Will they Raise the Social Security Retirement Age?


There are many points to argue about what is right and wrong when it comes to Social Security and other age based entitled programs. But one point I think we can all agree on without beating the point to death is that Social Security is in serious trouble as we currently use it.

I am not interested in placing blame or running through all the statistical data why it won’t last. Simply put, we borrow from the future to pay for the present but sooner or later the future shows up. Anyone that borrowed against their homes in the last few years knows all to well how that statement rings true.

But what will Obama or other politicians do about it? How about get real!

According to the American Academy of Actuaries, raising the retirement age to 70 will cut the projected Social Security deficit in half. The statistics back up this age as a base age to use to start benefits with incremental increases built in. The current system increases the social security age one month at a time to age 67 but that is not enough.

The fact of the matter is that people are living longer. In 1935 the retirement age was 65 and you could expect to collect for 12 years. Now that number is closer to 19 years. That’s the type of inflation we can live with, “age inflation”. But that puts pressure on the social programs geared to help seniors with their expenses including Medicare.

According to the National Bureau of Economics the retirement age that is more realistic is closer to 73-74. That might be pushing it a bit and probably impossible to get through politically. The American Academy of Actuaries concludes that long after all the baby boomers are gone the demographics tell us that social security will only cover 75% of its costs. Women will be affected even more since they live longer than men.
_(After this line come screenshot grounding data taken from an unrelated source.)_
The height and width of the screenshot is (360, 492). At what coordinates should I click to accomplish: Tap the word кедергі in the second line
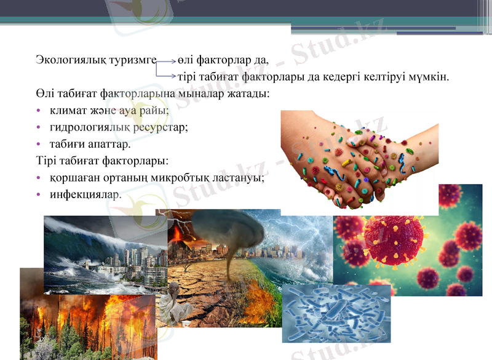click(x=343, y=78)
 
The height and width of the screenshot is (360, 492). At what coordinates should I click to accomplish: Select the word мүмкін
click(x=430, y=78)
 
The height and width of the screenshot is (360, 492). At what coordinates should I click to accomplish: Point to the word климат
click(x=67, y=111)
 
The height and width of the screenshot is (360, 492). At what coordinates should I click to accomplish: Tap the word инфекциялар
click(x=85, y=195)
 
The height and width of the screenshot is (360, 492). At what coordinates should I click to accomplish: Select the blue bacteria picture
click(x=336, y=313)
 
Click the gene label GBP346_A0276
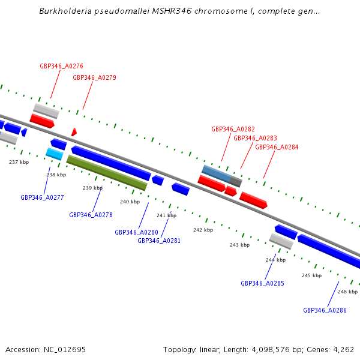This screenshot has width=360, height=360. click(61, 66)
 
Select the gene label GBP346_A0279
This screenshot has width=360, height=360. click(94, 77)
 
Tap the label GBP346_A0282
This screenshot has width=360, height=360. click(233, 129)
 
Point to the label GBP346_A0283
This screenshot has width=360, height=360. click(255, 138)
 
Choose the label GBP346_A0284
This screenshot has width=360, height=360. click(277, 147)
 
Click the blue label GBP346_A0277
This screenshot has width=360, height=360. click(42, 197)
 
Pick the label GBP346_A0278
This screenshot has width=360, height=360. click(91, 215)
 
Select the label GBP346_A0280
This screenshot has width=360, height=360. click(136, 232)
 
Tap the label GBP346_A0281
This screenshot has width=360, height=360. click(159, 241)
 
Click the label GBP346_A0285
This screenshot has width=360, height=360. click(262, 283)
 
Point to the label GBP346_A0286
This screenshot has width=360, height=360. click(325, 310)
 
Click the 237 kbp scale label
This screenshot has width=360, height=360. click(19, 162)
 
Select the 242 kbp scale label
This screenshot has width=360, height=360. click(203, 230)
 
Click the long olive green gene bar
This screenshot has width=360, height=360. click(107, 173)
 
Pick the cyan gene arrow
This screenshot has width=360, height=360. click(54, 154)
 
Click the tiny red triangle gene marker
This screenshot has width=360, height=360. click(74, 132)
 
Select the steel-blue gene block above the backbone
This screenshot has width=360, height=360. click(216, 173)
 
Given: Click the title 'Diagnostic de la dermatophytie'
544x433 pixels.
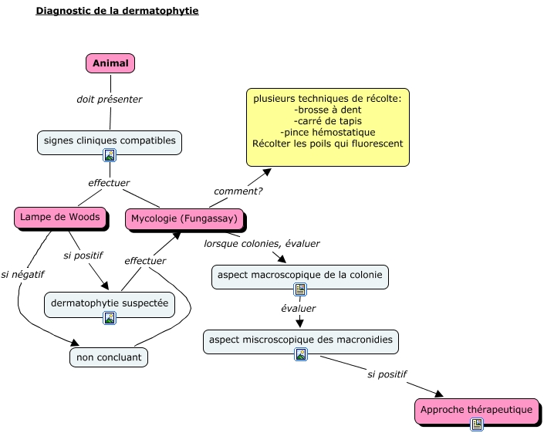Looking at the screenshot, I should [117, 12].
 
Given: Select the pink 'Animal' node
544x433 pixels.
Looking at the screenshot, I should [110, 63].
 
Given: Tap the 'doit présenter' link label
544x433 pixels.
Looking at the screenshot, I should [109, 99].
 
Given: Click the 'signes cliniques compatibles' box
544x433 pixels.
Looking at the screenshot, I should [110, 140].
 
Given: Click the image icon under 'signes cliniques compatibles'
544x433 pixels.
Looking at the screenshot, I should [110, 155].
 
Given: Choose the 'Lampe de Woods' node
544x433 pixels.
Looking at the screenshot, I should [59, 218].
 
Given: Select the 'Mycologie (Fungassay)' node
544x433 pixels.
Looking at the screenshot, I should [184, 219].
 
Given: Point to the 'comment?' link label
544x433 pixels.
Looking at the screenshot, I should [238, 191].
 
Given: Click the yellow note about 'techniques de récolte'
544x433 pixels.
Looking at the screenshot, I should [327, 127].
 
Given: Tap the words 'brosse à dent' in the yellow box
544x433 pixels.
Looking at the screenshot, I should [328, 110].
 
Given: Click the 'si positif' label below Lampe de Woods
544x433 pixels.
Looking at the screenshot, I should [83, 255].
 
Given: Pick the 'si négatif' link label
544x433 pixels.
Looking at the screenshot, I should [22, 273].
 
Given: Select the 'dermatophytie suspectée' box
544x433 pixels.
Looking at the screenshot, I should [109, 303].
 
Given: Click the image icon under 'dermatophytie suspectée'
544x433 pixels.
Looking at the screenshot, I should [110, 317].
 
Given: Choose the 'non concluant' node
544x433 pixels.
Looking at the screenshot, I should [109, 357].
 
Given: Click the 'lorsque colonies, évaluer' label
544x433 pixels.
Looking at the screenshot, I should [262, 243].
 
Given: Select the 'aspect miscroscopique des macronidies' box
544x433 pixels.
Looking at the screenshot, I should [300, 340].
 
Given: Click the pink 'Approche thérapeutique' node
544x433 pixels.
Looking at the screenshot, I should [476, 410].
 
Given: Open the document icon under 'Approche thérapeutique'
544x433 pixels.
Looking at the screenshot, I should [477, 424].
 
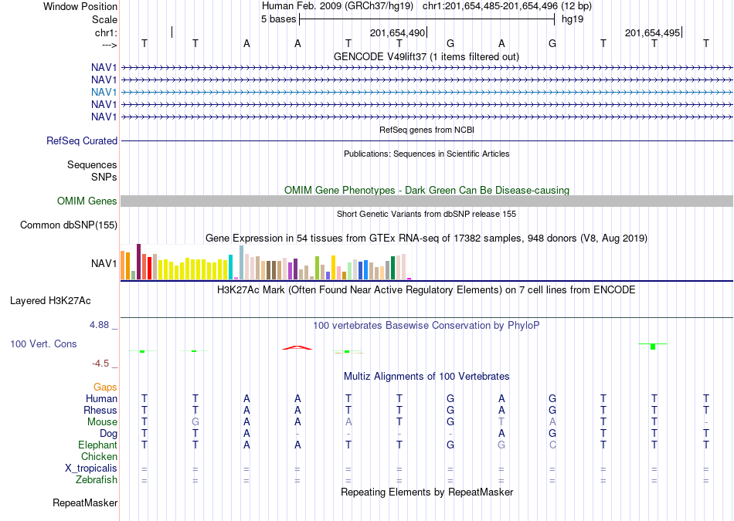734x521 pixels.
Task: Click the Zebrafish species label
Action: pyautogui.click(x=97, y=480)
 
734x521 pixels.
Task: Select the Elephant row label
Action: pyautogui.click(x=97, y=445)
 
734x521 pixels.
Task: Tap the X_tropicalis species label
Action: pyautogui.click(x=91, y=469)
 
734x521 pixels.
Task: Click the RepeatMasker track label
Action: pyautogui.click(x=85, y=502)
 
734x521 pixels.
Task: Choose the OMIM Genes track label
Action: pyautogui.click(x=87, y=201)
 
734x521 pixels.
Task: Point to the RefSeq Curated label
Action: pyautogui.click(x=82, y=140)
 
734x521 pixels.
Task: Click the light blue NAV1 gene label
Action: pyautogui.click(x=104, y=92)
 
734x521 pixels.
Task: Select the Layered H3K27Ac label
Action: pyautogui.click(x=50, y=301)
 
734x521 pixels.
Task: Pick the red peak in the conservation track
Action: pyautogui.click(x=297, y=347)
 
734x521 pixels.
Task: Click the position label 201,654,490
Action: pyautogui.click(x=397, y=32)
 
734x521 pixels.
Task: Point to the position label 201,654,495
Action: pyautogui.click(x=652, y=32)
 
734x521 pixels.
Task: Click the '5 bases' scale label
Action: pyautogui.click(x=278, y=19)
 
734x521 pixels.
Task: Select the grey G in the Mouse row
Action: pyautogui.click(x=195, y=422)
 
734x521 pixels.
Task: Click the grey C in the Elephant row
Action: pyautogui.click(x=552, y=445)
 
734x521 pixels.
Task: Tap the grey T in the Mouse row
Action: pyautogui.click(x=501, y=422)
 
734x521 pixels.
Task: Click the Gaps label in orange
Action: pyautogui.click(x=105, y=387)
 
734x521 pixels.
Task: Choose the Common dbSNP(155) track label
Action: pyautogui.click(x=69, y=225)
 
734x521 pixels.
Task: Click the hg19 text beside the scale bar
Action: pyautogui.click(x=573, y=19)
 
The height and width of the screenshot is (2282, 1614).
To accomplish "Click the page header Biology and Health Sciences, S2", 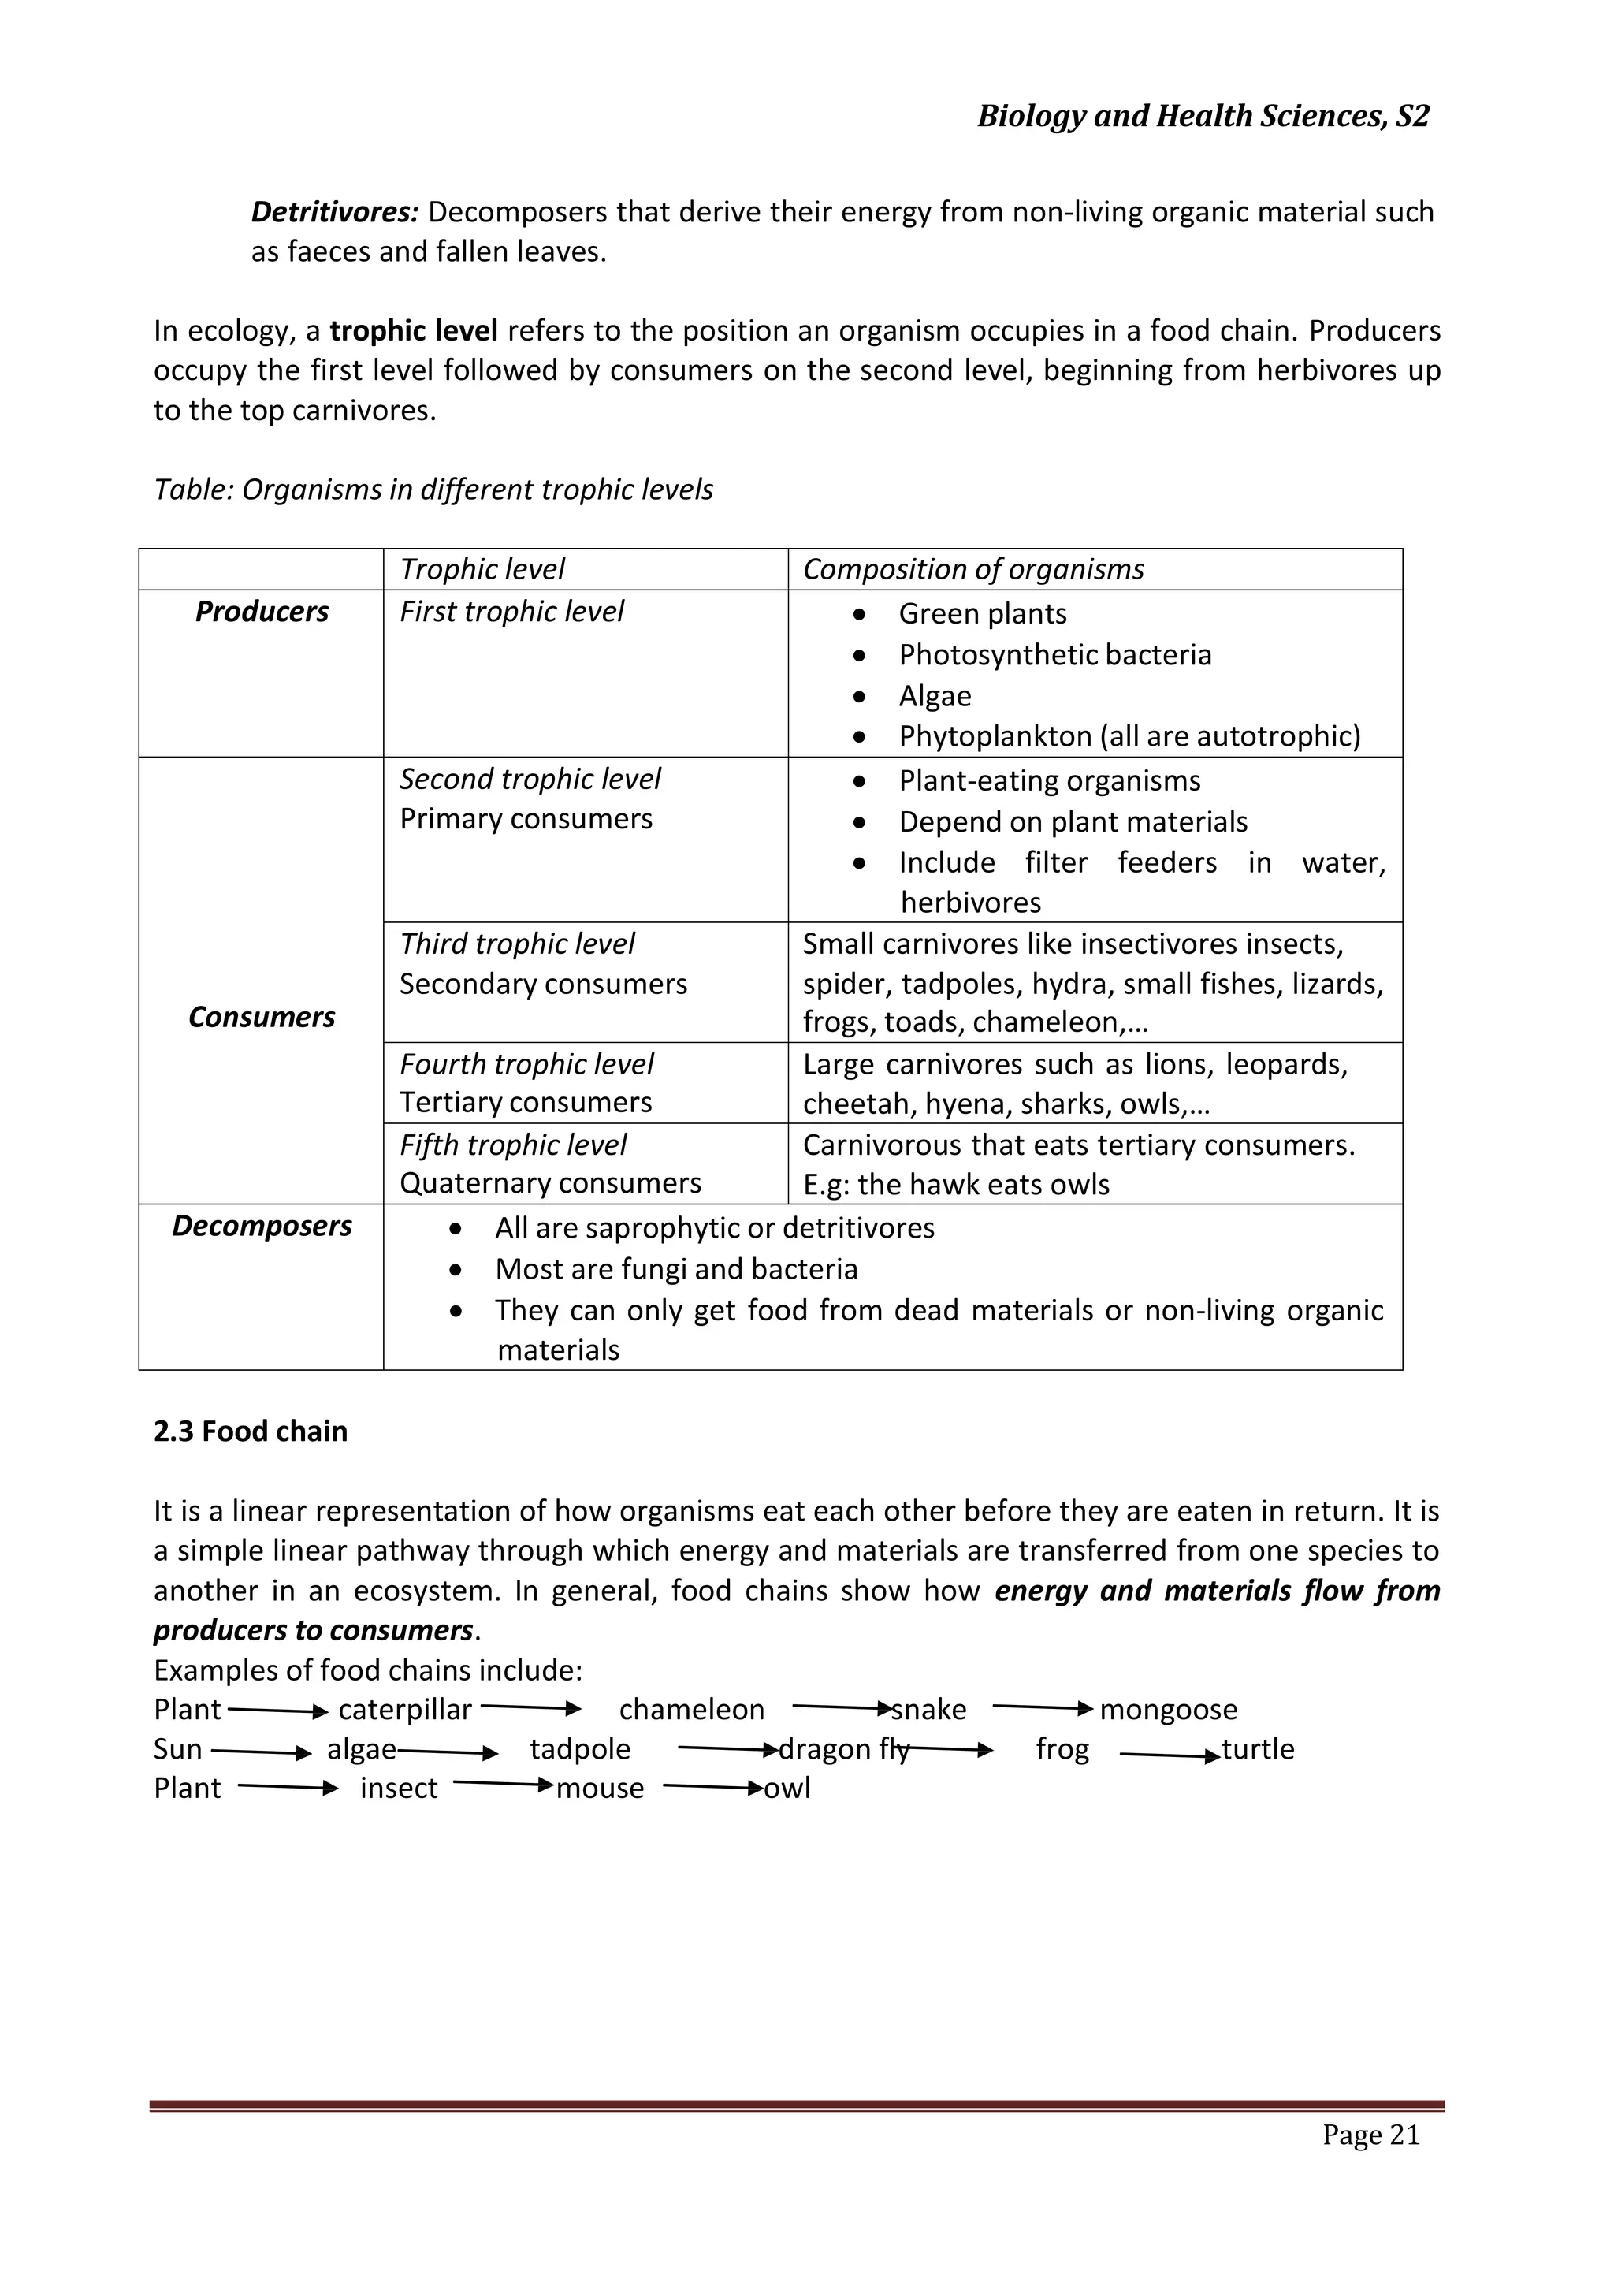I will coord(1203,117).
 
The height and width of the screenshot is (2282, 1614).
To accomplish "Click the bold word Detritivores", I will coord(334,212).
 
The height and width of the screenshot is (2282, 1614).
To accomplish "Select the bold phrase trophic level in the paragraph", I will coord(414,331).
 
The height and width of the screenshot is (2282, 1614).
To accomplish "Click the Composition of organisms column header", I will coord(973,569).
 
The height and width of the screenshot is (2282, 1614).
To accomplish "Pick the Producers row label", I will coord(262,611).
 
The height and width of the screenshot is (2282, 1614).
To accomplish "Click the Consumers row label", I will coord(262,1017).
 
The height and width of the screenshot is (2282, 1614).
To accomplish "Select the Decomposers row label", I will coord(262,1226).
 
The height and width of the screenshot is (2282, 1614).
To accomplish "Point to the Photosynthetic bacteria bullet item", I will coord(1054,655).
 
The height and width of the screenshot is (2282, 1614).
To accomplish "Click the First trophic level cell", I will coord(511,611).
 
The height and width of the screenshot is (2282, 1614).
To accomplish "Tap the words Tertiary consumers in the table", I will coord(526,1102).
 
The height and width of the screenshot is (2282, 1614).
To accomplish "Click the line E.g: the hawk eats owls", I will coord(955,1184).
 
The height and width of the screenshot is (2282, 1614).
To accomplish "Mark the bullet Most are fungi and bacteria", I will coord(676,1269).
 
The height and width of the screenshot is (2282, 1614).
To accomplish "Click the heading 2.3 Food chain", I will coord(251,1431).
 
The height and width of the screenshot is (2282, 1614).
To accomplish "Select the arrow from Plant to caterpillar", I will coord(278,1711).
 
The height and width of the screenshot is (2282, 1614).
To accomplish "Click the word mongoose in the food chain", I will coord(1168,1710).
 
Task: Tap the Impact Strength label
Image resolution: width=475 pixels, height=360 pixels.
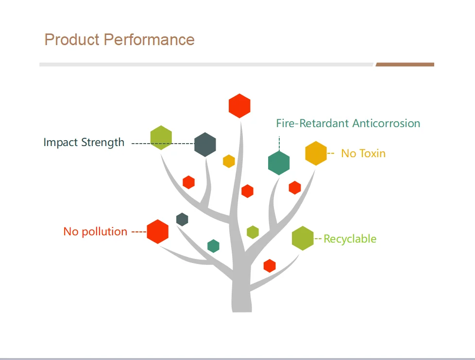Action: tap(84, 143)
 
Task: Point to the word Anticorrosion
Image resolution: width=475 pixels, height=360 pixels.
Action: tap(386, 123)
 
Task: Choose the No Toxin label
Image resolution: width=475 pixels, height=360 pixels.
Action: tap(363, 153)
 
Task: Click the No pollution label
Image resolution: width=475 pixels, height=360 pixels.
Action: tap(95, 231)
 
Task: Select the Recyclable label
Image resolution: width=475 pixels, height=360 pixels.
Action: tap(350, 239)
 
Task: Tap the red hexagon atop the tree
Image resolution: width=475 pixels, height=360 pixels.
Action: tap(239, 106)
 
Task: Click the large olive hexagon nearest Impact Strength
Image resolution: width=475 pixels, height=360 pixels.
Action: tap(161, 138)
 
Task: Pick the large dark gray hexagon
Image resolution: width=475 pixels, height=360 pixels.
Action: tap(205, 145)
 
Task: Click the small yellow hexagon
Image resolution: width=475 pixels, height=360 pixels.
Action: tap(229, 161)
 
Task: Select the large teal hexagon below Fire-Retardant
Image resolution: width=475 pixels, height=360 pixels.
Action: tap(279, 163)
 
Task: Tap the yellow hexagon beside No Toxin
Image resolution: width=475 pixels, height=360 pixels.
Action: tap(316, 153)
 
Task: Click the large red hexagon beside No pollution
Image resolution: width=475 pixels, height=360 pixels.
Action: tap(157, 231)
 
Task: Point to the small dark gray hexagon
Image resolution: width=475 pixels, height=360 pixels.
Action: tap(182, 219)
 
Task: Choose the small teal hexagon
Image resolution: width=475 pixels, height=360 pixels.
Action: tap(213, 246)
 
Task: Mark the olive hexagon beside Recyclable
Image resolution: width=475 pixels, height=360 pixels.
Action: tap(303, 238)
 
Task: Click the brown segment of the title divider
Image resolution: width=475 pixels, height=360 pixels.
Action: tap(405, 65)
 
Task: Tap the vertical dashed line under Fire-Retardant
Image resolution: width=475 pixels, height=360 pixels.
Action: tap(279, 143)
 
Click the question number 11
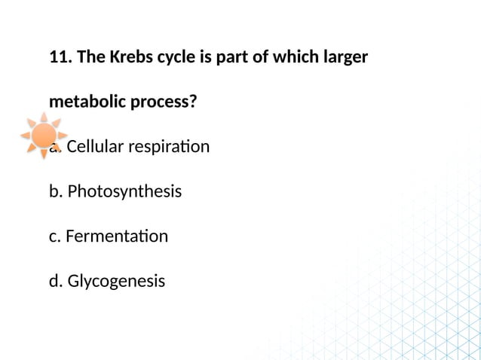59,57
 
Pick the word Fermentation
117,236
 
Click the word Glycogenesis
116,282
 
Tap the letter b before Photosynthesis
54,191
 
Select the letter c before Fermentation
54,236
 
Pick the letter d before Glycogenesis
54,282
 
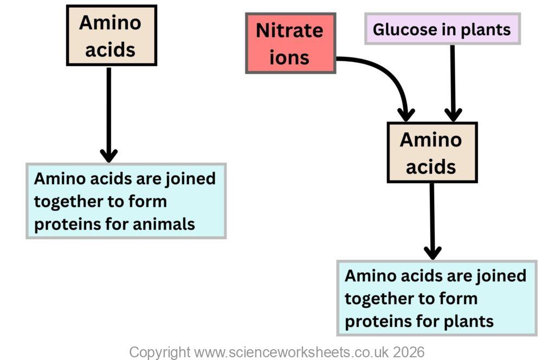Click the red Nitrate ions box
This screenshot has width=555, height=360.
(x=291, y=43)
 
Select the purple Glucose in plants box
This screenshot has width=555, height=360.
(x=442, y=29)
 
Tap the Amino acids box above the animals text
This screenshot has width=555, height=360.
(x=111, y=36)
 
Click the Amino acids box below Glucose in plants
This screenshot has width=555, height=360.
(x=431, y=153)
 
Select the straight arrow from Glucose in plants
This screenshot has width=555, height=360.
(x=453, y=81)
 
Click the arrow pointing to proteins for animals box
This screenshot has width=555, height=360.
(x=108, y=114)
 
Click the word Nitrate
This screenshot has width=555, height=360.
(x=289, y=30)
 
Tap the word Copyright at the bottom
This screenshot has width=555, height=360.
(x=159, y=352)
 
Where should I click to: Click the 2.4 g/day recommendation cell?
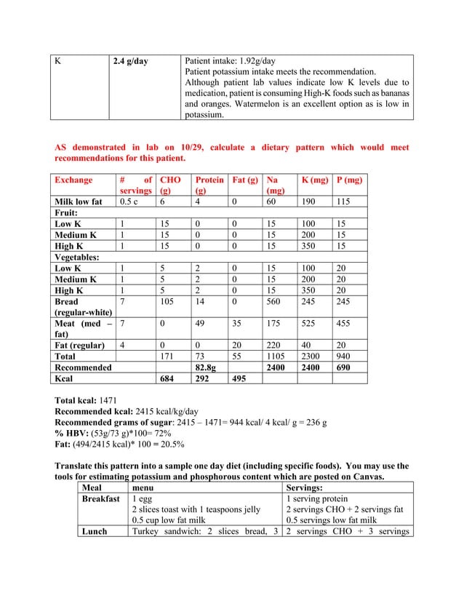click(x=130, y=61)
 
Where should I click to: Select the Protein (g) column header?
click(x=204, y=185)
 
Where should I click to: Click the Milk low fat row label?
click(x=81, y=202)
But will this be a blow to current generations regarding their expectations for retirement? The answer is no, at least not for those that have given it any thought. Many baby boomers have simply not saved enough for retirement and a large percentage of them do expect to earn some type of  income through work during their retirement years.

Financial advisors are also not optimistic about their client’s chances of retiring at the current young age of 65 and having their money last. Inflation and modest investment returns over the last decade have pushed an even greater number of workers into that work longer, save more demographic that will come to dominate those tapping age based social programs.

Raise the retirement age and acknowledge the simple fact that were living longer and we need to make some adjustments to age based entitlement programs.